The tunneling rate according to the ADK solution is:

$$\begin{eqnarray}&&w{(E)}_{\{{\rm{ADK}}\}}=\displaystyle \frac{{I}_{p}}{{\hslash }}{| {C}_{{n}^{* }}| }^{2}{\left(2\displaystyle \frac{\sqrt{8m}{I}_{p}^{3/2}}{{\hslash }| {eE}| }\right)}^{2{n}^{* }-1}{e}^{-\tfrac{2}{3}\tfrac{\sqrt{8m}{I}_{p}^{3/2}}{{\hslash }| {eE}| }}.\end{eqnarray} \tag{ 7 }$$

Here, $w{(E)}_{\{{\rm{ADK}}\}}$ is the ADK ionization rate as a function of the external electric field, ${n}^{* }=Z\left(\tfrac{13.6\,{\rm{eV}}}{{I}_{p}}\right)$, ${| {C}_{{n}^{* }}| }^{2}\,=\tfrac{{2}^{2n* }}{{n}^{* }{\rm{\Gamma }}({n}^{* }+1){\rm{\Gamma }}({n}^{* })}$, Z is the net resulting charge of the atom and ${\rm{\Gamma }}(x)$ is the gamma function. Our next step is to compare the ADK ionization expression with the expression of the bending losses. As is the case with the tunneling ionization, there are many expressions for bending losses rates, but for exponential accuracy, they are all the same. Here we present the results obtained by Marcuse [32] as a representative expression

$$\begin{eqnarray}&&w{(R)}_{\{{\rm{BL}}\}}=\displaystyle \frac{a{\kappa }^{2}{{\rm{e}}}^{2\gamma a}}{\sqrt{\pi \gamma }{V}^{2}}{\left(\displaystyle \frac{1}{R}\right)}^{\tfrac{1}{2}}{{\rm{e}}}^{-\tfrac{2}{3}\tfrac{{\gamma }^{3}}{{\beta }_{{\rm{eff}}}^{2}}R}.\end{eqnarray} \tag{ 8 }$$

Here, $w{(R)}_{\{{\rm{BL}}\}}$ is the bending loss rate as a function of bending radius R; $2a$ is the waveguide width, $\kappa ={q}_{2},\gamma ={{\rm{i}}{q}}_{1}$ in equation (5), ${V}^{2}=\tfrac{{\omega }^{2}{a}^{2}}{{c}^{2}}({n}_{1}^{2}-{n}_{2}^{2})$. To compare equation (7) with equation (8) we have to relate the radius of curvature R to the external electric field E. For that purpose we can take a closer look at figure 1(a) which describes a potential well in the transformed coordinate $Q(t).$ In this system of coordinates, the potential well follows a curve that is given parametrically by $\{z(t),y(t)\}$ where $z(t)={ct}$ and $y(t)=q(t)$. Therefore, the instantaneous radius of curvature of this 'waveguide' is given by:

$$\begin{eqnarray}&&\widetilde{R}\iff \displaystyle \frac{{({\dot{z}}^{2}+{\dot{y}}^{2})}^{3/2}}{| \dot{z}\ddot{y}-\dot{y}\ddot{z}| }=\displaystyle \frac{{\left[{c}^{2}+\tfrac{{e}^{2}{A}^{2}}{{m}^{2}{c}^{2}}\right]}^{3/2}}{c\tfrac{{eE}}{m}}\approx \displaystyle \frac{{{mc}}^{2}}{{eE}}.\end{eqnarray} \tag{ 9 }$$

Throughout the text, $\{\iff \}$ means equivalent quantities.

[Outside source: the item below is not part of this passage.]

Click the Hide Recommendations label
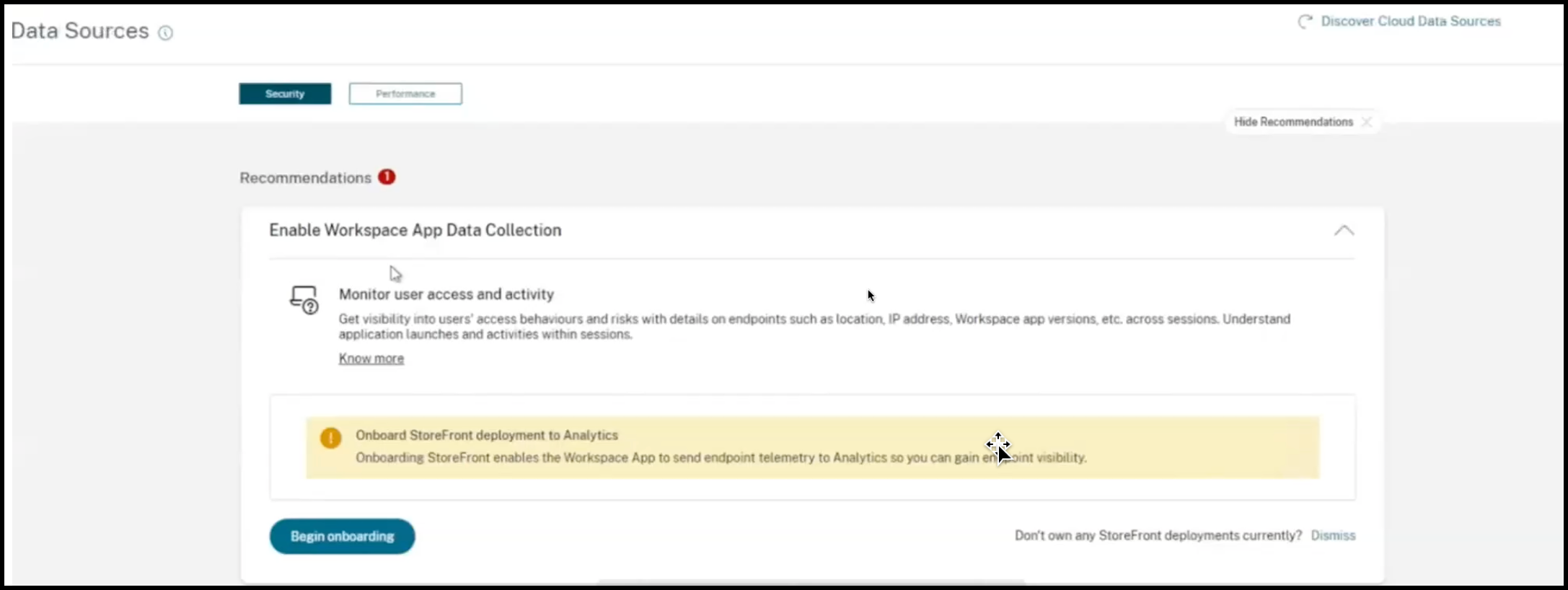This screenshot has width=1568, height=590. [x=1292, y=122]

Using again the analogy between the Helmholtz equation and the Klein–Gordon equation we get: ${\beta }_{{\rm{eff}}}\iff \tfrac{{mc}}{{\hslash }},\gamma \iff \sqrt{\tfrac{2{{mI}}_{p}}{{{\hslash }}^{2}}}$ (appendix) and we can substitute it back in equation (8) to get: $-\tfrac{2}{3}\tfrac{{\gamma }^{3}}{{\beta }_{{\rm{eff}}}^{2}}\widetilde{R}\iff -\tfrac{2}{3}\left(\tfrac{\sqrt{8m}}{e{\hslash }}\right)\left(\tfrac{{I}_{p}^{3/2}}{E}\right)=-\tfrac{2}{3}\tfrac{2{I}_{p}}{{E}_{{ph}}}{{\rm{\Gamma }}}_{{\rm{k}}}$ which is exactly the exponential term in equation (7) (${{\rm{\Gamma }}}_{{\rm{k}}}$ is the Keldysh parameter). By recognizing that $\tfrac{{n}_{2}-{n}_{1}}{{n}_{1}}\iff \tfrac{{V}_{0}}{{{mc}}^{2}}$ and $\tfrac{{n}_{{\rm{eff}}}-{n}_{1}}{{n}_{1}}\iff \tfrac{{I}_{p}}{{{mc}}^{2}}$ (appendix) we can continue this analogy and calculate the critical radius. From equation (6) we find: ${r}_{{\rm{cr}}}^{\prime }=R\left(\tfrac{{n}_{{\rm{eff}}}-{n}_{1}}{{n}_{1}}\right)\iff \tfrac{{{mc}}^{2}}{{eE}}\left(\tfrac{{I}_{p}}{{{mc}}^{2}}\right)\,=\tfrac{{I}_{p}}{{eE}}$, exactly what one would expect to be the tunneling exit point. It is worth also commenting on the power law of $(1/R)$ or E in the pre-exponential terms in equations (7) and (8). If we take for example the hydrogen atom, n^* is equal to 1 and the pre-exponential term in equation (7) is proportional to ${E}^{-1},$which is different than the ${\left(\tfrac{1}{R}\right)}^{0.5}$ in the pre-exponential term in equation (8). The reason for this difference is the long-range nature of the Coulomb interaction in the hydrogen atom, as opposed to the short range interaction of the step index waveguide [35]. For short range potential, e.g. negative ions, ${n}^{* }\to 0$ and the pre-exponential power law is ranging between ${E}^{-1}$ to ${E}^{+1}$, depends on the detailed structure of the binding potential [13, 35].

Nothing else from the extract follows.